I was also coming on to suggest a much earlier bedtime and a calming routine. Hopefully will help you sleep better as well!

It sounds like she is getting a second wind being up that late and is overtired and over wrought.

What time does she eat her evening meal? I'd have an early ish tea, then some quiet time/bath/story bed.

Is it possible to let her have her own room? Maybe you are actually unknowingly disturbing her sleep in the same way she disturbs yours.

She can be involved in the furnishing of the room and might help to switch things up completely with new routine?

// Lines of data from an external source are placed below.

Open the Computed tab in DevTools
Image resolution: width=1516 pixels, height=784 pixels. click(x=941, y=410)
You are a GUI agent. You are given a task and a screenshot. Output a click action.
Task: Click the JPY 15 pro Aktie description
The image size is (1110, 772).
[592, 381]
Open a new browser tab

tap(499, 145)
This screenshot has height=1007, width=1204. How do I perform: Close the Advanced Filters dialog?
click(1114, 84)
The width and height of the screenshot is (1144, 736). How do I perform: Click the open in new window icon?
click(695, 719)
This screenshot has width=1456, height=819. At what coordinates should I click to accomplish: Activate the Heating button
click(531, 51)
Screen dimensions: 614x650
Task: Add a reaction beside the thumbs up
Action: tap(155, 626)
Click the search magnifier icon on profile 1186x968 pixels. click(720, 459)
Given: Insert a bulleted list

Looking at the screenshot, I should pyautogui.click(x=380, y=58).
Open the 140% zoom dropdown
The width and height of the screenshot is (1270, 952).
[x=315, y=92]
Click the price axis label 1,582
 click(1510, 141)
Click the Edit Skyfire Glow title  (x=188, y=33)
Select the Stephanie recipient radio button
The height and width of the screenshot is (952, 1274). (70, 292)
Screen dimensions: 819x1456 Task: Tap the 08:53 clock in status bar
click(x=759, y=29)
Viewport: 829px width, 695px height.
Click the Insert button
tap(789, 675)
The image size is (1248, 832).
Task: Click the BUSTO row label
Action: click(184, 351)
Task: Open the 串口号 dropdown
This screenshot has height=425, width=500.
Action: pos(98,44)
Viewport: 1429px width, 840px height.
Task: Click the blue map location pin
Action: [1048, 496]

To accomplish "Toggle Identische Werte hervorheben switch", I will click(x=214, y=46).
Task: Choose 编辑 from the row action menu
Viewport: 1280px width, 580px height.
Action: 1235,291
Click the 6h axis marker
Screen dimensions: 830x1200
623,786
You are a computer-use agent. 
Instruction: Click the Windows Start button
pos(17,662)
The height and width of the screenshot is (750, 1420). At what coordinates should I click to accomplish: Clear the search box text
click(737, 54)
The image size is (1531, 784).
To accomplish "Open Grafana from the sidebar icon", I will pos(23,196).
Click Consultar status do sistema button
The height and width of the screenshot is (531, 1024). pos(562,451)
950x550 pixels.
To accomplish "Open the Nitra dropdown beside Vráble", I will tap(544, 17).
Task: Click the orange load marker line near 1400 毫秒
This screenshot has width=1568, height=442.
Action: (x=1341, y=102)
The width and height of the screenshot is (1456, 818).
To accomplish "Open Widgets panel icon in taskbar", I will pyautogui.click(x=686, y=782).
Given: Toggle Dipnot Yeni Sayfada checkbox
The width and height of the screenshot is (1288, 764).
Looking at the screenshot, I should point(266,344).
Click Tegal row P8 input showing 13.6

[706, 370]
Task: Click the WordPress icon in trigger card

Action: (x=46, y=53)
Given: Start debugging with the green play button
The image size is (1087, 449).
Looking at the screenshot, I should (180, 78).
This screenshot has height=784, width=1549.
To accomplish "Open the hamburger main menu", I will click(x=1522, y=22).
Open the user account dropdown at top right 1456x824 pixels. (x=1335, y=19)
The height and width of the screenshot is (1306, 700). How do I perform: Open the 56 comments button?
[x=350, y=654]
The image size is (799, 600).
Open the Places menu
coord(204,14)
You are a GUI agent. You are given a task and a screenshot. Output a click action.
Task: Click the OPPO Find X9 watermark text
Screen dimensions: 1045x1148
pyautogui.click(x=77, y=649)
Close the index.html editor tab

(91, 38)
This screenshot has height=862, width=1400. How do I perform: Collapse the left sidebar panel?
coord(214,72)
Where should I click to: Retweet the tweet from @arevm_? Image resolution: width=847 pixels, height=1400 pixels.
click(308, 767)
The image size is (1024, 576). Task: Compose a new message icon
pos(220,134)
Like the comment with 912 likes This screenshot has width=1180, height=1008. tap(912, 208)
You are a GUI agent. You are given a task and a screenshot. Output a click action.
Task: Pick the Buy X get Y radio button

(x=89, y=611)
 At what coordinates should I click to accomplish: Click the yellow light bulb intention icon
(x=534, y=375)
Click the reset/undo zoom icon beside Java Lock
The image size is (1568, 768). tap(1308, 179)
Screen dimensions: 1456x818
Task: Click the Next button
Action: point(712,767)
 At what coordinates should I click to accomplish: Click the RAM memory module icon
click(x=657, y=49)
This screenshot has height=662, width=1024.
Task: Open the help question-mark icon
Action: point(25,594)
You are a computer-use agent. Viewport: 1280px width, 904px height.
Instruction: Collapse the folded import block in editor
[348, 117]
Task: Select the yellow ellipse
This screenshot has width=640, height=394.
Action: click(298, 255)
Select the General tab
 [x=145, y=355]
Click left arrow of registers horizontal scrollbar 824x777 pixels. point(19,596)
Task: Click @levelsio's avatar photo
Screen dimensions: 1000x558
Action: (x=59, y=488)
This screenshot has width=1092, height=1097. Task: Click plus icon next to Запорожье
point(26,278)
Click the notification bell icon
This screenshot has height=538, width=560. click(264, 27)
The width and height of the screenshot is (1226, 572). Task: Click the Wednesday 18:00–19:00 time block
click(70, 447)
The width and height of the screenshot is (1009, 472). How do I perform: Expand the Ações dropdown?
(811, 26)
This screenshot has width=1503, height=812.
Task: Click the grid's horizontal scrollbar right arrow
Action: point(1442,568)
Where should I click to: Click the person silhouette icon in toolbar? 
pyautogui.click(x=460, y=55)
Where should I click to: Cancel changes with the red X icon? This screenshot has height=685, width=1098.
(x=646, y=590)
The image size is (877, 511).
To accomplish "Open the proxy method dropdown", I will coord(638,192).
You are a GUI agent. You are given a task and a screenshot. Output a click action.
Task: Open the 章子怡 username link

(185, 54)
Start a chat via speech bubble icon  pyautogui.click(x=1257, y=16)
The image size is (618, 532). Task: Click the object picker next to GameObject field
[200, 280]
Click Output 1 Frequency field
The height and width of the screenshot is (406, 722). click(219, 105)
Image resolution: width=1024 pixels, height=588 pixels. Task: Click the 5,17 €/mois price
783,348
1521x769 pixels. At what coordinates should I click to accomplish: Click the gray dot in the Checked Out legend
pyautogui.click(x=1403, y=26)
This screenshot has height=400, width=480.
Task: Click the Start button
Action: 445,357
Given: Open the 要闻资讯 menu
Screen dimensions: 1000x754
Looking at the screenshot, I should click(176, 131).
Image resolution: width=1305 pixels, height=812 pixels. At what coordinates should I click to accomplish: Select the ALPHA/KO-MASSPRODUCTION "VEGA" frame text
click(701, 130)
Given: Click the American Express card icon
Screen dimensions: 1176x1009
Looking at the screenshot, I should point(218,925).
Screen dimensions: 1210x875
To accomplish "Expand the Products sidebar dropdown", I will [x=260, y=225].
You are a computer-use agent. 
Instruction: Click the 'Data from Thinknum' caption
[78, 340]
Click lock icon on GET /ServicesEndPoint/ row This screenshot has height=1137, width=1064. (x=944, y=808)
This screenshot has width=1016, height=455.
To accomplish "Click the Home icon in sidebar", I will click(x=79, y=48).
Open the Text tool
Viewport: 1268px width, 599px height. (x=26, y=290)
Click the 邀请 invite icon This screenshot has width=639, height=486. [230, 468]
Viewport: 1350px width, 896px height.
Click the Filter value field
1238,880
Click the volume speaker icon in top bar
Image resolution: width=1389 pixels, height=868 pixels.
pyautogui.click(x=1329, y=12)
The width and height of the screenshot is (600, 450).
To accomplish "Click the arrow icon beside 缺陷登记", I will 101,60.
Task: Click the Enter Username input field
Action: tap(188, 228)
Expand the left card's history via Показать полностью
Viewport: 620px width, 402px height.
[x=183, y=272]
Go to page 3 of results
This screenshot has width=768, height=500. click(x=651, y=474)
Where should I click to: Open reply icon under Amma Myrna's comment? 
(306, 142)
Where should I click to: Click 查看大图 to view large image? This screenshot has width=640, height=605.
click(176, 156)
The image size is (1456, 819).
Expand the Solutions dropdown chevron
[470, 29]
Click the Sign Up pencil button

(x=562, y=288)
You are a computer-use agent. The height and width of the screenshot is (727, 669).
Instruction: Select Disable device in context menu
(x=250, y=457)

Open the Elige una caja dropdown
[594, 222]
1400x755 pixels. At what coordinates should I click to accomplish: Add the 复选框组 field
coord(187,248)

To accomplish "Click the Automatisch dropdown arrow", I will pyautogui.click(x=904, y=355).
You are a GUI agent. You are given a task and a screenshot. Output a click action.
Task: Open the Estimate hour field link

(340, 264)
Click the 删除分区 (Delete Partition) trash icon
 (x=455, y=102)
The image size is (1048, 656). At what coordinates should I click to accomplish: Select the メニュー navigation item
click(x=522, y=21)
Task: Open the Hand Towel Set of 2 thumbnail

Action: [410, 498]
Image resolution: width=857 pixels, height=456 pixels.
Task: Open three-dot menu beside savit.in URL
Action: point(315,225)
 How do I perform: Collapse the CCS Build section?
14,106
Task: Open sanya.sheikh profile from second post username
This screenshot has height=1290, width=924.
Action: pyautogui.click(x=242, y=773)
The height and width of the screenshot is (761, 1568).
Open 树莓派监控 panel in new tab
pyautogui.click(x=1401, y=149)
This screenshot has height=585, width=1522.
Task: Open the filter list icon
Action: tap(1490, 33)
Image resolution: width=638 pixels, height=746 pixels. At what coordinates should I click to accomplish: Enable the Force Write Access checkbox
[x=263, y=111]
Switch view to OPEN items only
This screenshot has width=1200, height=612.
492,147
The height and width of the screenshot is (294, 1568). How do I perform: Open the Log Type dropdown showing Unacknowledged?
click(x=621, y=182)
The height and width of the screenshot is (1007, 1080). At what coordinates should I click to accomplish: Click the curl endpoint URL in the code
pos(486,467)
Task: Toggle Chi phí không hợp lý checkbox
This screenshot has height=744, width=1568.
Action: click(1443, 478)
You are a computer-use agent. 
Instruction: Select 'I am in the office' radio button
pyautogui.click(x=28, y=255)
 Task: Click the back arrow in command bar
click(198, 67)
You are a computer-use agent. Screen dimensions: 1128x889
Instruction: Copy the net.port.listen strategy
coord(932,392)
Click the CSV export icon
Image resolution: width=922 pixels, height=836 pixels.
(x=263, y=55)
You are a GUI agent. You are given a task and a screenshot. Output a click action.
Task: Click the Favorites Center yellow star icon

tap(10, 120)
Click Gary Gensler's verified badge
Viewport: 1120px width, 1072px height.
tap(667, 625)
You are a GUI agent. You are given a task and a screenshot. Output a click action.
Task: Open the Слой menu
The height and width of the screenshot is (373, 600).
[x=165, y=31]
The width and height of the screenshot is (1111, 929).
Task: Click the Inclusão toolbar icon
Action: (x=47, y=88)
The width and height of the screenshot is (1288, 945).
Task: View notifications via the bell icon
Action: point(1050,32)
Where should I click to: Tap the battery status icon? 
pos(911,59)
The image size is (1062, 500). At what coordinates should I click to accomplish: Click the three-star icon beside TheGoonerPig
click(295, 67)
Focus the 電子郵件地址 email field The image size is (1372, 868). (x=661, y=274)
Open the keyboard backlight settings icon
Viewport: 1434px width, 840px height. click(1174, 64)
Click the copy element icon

Vergingondesperate · 20/11/2020 14:12

I mean this whole sleep thing was always an issue. Where i live kids go to bed much later than in the uk. I always pushed for earlier bedtimes but that has been difficult with the wider family and culture in general. At the end of summer she stopped napping and started sleeping 8-8 which was perfect. But we have a complicating factor that her grandparents just moved here and aren't free to see her till 5pm. She has a wonderful time with them and doesn't want to come home lately. This since stopping bf. We have tried to bring her home early but she resists a lot and gets very upset. So she comes home overtired and unwilling to contemplate bed. But not letting her see them would be an issue on the family and also confusing for her. Up till this point i have been always home with her. This is the first time she's had a regular daily playtime without me. Goodness, sorry i am giving you all my life story lol. As far as the comments re manipulation, i have said myself many times that babies dont manipulate they just need, snd i was never in the authoritarian let her cry camp. But as they get older i wondered (or have underlying assumptions maybe from growing up in the 80s) if toddlers/kids manipulate to get what they want. I thought she was trying to push to get bf back. Maybe I'm totally wrong. Anyway thanks for all the suggestions.